The “yellow vest” protests have cost French retailers about $1.1 billion dollars in revenue since they started last month, according to The French retail federation (FCD).
On Friday (Dec. 7), Reuters reported that the continuing protests have had a large detrimental effect on the economy. The federation, which represents large supermarket groups in France, such as Carrefour and Casino, said the protests have the potential to ruin the Christmas shopping season, a crucial and important source of income for France’s economy.
The protests, which started with a group of rural, middle-class French people protesting an eco-tax on fuel, has morphed into a large disruptive movement with anarchists, anti-immigration populists and hard-line fascists.
On Dec. 5, President Macron seemed to back down from the planned fuel tax that sparked the protest, saying it wouldn’t start in 2019, but the movement grew beyond that grievance – and it now seems to be more of a gripe about the vast chasm between the rich Paris elite and the rural poor.
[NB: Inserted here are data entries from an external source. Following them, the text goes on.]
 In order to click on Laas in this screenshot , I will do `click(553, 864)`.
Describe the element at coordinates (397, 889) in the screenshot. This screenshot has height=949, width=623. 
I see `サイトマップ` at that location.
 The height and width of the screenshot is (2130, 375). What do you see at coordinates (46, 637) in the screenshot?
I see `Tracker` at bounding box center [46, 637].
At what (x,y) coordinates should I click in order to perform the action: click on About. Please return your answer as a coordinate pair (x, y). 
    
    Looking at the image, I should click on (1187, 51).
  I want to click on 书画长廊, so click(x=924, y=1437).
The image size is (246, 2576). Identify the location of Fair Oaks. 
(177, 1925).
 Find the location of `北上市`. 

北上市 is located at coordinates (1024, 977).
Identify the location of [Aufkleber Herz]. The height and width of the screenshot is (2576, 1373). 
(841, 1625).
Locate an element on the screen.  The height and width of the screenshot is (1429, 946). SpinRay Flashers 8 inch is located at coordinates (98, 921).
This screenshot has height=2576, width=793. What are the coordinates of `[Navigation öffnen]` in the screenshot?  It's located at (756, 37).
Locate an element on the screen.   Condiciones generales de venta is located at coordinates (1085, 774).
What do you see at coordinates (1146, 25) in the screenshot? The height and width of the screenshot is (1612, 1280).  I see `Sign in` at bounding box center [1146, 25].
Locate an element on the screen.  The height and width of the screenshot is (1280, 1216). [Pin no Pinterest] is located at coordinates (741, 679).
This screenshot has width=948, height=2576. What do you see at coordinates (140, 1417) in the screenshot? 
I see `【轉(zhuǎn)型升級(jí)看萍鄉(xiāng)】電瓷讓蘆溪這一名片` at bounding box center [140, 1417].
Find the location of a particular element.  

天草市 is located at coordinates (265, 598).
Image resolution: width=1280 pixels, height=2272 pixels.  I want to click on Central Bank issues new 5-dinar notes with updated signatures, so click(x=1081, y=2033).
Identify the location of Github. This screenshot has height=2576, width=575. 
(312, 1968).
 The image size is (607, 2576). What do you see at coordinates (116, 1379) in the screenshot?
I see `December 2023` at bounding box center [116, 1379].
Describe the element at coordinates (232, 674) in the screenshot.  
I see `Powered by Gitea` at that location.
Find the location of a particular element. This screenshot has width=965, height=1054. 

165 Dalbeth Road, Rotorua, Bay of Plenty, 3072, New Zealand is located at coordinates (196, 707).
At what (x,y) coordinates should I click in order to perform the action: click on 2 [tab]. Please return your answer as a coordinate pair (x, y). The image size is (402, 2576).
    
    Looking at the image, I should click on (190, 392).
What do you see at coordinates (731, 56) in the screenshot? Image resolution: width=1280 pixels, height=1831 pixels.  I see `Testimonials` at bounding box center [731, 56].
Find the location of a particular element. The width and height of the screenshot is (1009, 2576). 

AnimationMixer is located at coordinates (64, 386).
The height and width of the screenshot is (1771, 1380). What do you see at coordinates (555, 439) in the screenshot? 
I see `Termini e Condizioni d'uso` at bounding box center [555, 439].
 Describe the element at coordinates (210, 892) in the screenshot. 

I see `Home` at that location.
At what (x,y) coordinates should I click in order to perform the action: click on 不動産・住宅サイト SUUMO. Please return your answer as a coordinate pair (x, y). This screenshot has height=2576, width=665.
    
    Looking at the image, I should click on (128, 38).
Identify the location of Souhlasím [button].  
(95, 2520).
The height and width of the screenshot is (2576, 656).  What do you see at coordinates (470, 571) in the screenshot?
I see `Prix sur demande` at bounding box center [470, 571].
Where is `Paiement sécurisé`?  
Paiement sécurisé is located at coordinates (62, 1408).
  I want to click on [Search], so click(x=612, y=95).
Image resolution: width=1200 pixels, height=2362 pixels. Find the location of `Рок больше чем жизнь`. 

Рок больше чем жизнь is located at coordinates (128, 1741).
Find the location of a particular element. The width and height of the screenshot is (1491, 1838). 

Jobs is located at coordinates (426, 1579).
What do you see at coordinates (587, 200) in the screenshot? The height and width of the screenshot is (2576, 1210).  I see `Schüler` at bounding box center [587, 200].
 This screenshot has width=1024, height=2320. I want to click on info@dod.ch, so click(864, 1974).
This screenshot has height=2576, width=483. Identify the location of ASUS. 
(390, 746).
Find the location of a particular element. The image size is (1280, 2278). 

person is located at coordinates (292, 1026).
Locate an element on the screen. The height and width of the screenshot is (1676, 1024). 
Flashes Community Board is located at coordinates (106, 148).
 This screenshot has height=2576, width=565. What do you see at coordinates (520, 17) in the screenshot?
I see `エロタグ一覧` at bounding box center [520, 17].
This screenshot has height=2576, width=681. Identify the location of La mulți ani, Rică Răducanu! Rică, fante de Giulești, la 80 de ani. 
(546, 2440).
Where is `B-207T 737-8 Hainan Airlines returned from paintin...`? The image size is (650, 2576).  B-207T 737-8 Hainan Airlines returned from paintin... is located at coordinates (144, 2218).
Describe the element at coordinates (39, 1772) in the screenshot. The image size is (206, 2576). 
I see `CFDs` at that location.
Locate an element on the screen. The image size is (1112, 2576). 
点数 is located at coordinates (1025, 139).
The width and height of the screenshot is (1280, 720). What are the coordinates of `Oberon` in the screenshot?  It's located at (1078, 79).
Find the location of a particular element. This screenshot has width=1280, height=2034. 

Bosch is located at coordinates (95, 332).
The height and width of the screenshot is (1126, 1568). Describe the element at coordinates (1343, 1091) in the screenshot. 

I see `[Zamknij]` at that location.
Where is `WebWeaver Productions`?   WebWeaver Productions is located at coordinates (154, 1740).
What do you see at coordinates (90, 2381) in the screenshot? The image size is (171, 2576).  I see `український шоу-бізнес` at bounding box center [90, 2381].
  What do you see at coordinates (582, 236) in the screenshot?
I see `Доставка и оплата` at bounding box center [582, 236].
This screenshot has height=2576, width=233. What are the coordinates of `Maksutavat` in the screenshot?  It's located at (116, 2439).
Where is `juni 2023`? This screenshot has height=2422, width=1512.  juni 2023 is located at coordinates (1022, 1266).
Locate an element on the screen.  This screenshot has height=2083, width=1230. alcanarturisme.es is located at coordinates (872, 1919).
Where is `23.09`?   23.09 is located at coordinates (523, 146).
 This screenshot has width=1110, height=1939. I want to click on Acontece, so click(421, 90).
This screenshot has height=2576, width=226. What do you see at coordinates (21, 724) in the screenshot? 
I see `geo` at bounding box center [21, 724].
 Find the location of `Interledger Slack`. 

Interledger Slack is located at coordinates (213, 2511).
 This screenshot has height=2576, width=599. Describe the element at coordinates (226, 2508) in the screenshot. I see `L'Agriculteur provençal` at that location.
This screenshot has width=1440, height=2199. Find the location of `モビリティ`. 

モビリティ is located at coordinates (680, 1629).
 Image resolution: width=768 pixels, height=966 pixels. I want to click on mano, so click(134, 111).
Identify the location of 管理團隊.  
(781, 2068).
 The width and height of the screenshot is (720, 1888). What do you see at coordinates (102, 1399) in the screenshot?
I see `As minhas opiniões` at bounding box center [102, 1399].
Many of the city’s storied monuments, such as the Louvre, the Eiffel Tower, the Musée Delacroix and the Paris Opera, will be closed over the weekend. Stores in the famous Champs-Élysées avenue have been told to shutter, and some shop owners boarded up their shops on Friday.
Retailers are suffering as the protests are now four weeks in and a lot of Paris is locked down, with tens of thousands of police dispatched all over the country to control the chaos. The unrest is the worst in Paris since the 1968 student riots that strangled the economy at the time.
A few weeks ago, protestors blocked access to a few oil depots in France. They also blocked highways with fiery blockades and groups of trucks. The protestors peaked last month at 282,000, according to the Interior Ministry.